With regard to speedup, I had run only one or two benchmarks with tcc
and my results were close to those of Bart. gcc -O0 very similar to tcc
in speed of the exe, but compiles several times slower. gcc -O2 exe
about 2.5 times faster.
(Note that "gcc -O0" is still a vastly more powerful compiler than tcc in many ways.)
I'd guess, I can construct a case, where gcc successfully vectorized
some floating-point loop calculation and showed 10x speed up vs tcc on
modern Zen5 hardware. But that's would not be typical.
The effect you get from optimisation depends very much on the code in question, the exact compiler flags, and also on the processor you are using.
Fairly obviously, if your code spends a lot of time in system calls, waiting for external events (files, networks, etc.), or calling code in other separately compiled libraries, then optimisation of your code will make almost no difference. Something that does a lot of calculations and data manipulation, on the other hand, can be much faster. Even then, however, it depends on what you are doing.
Beyond simple "-O3" flags, things like "-march=native" and "-ffast-math" (if you have floating point calculations, and you are sure this does not affect the correctness of the code!) can make a huge difference by allowing more re-arrangements, vector/SIMD processing, using more instructions on newer processors, and having a more accurate model of scheduling.
And the type of processor is also very important. x86 processors are tuned to running crappy code, since a lot of the time they are used to run old binaries made by old tools, or binaries made by people who don't know how to use their tools well.
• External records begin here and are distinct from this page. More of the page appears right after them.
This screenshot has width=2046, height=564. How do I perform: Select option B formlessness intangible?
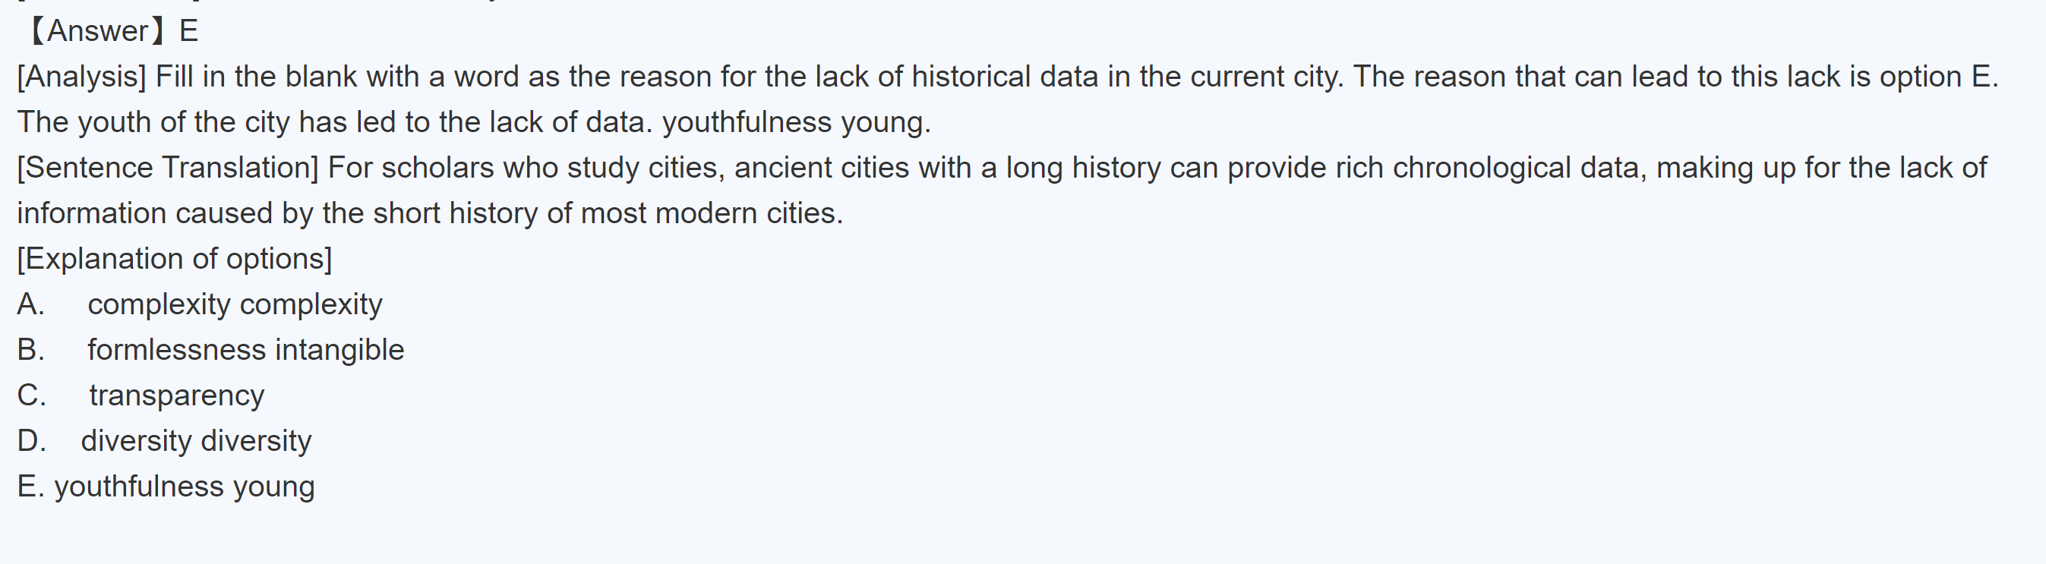(x=245, y=350)
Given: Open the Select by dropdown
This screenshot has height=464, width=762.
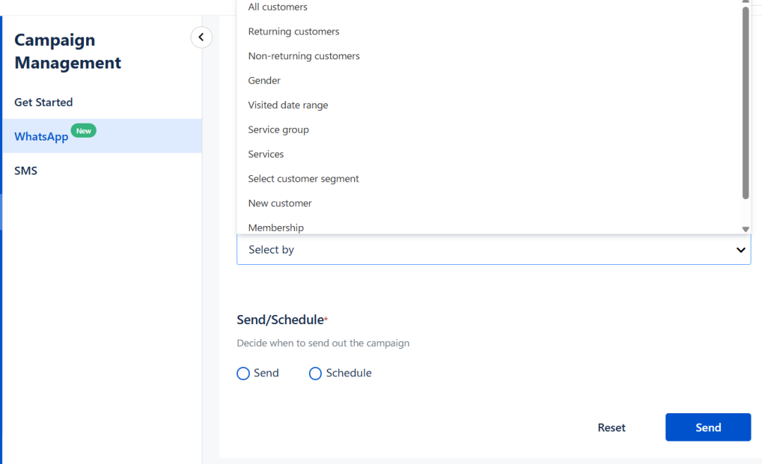Looking at the screenshot, I should tap(487, 250).
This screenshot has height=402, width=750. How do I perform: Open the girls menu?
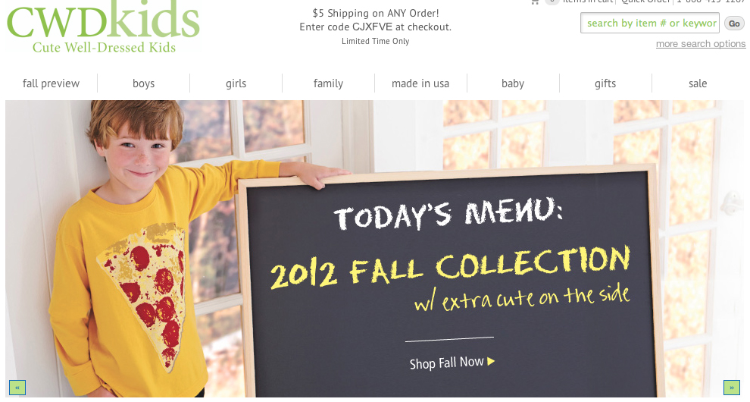[x=236, y=83]
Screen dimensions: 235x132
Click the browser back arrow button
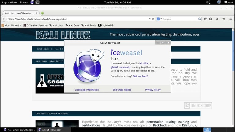click(x=4, y=19)
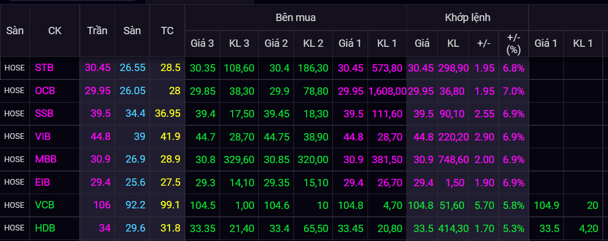Sort by the CK column header
Screen dimensions: 608x241
(x=55, y=31)
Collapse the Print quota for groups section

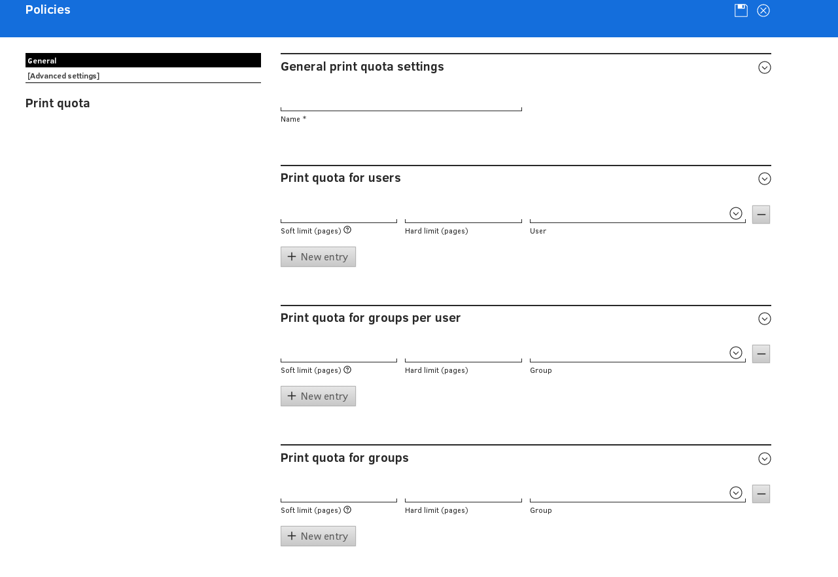click(x=764, y=459)
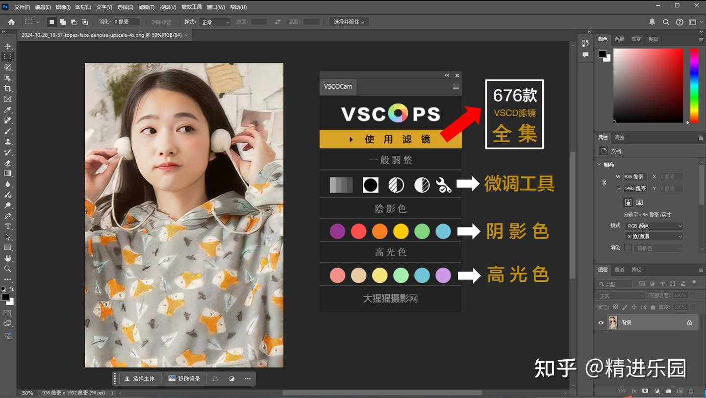Click the scissors icon under 一般調整
706x398 pixels.
click(444, 185)
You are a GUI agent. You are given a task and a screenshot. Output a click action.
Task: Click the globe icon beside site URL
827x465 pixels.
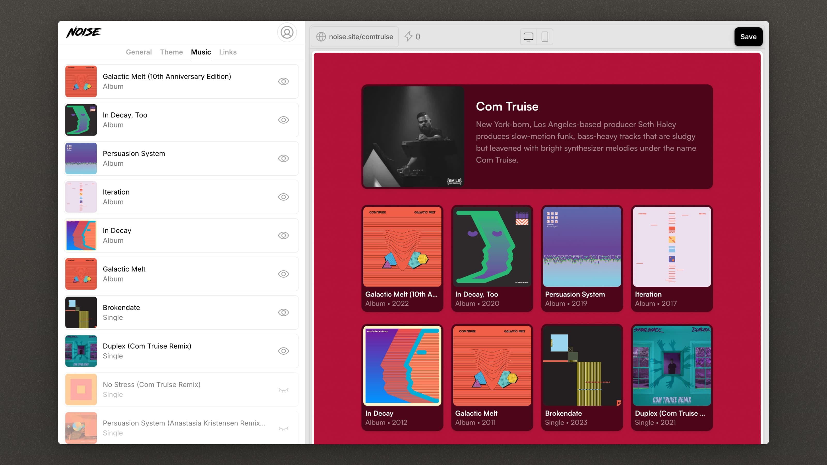pos(321,37)
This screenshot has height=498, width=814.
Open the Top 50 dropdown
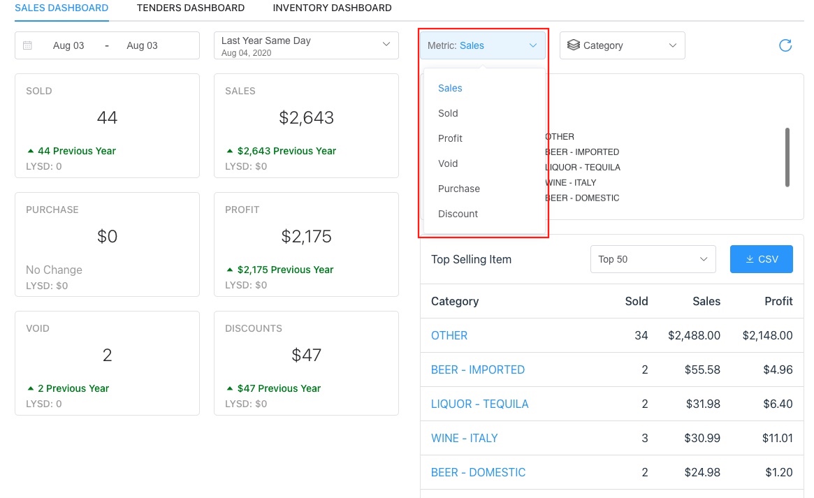point(653,259)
So they have features like extremely local data caches to hide the cost of using the stack for local variables instead of registers. And often it doesn't matter if you do one instruction or a dozen instructions, because you are waiting for memory anyway. If you are looking at microcontrollers, on the other hand, optimisation can make a huge difference for a lot of real-world code.
There is also another substantial difference in code efficiency that is missed out in these sorts of pretend benchmarks. When efficiency really matters, top-shelf compilers give you features and extensions to help. You can use intrinsics, or vector extensions, or pragmas, or attributes, or "builtins", to give the compiler more information and work with it to give more opportunities for optimisation. Many of these are not portable (or of limited portability), and getting top speed from your code is not an easy job, but you certainly have possibilities with a tool like gcc or clang that you can never have with tcc or other tiny compilers.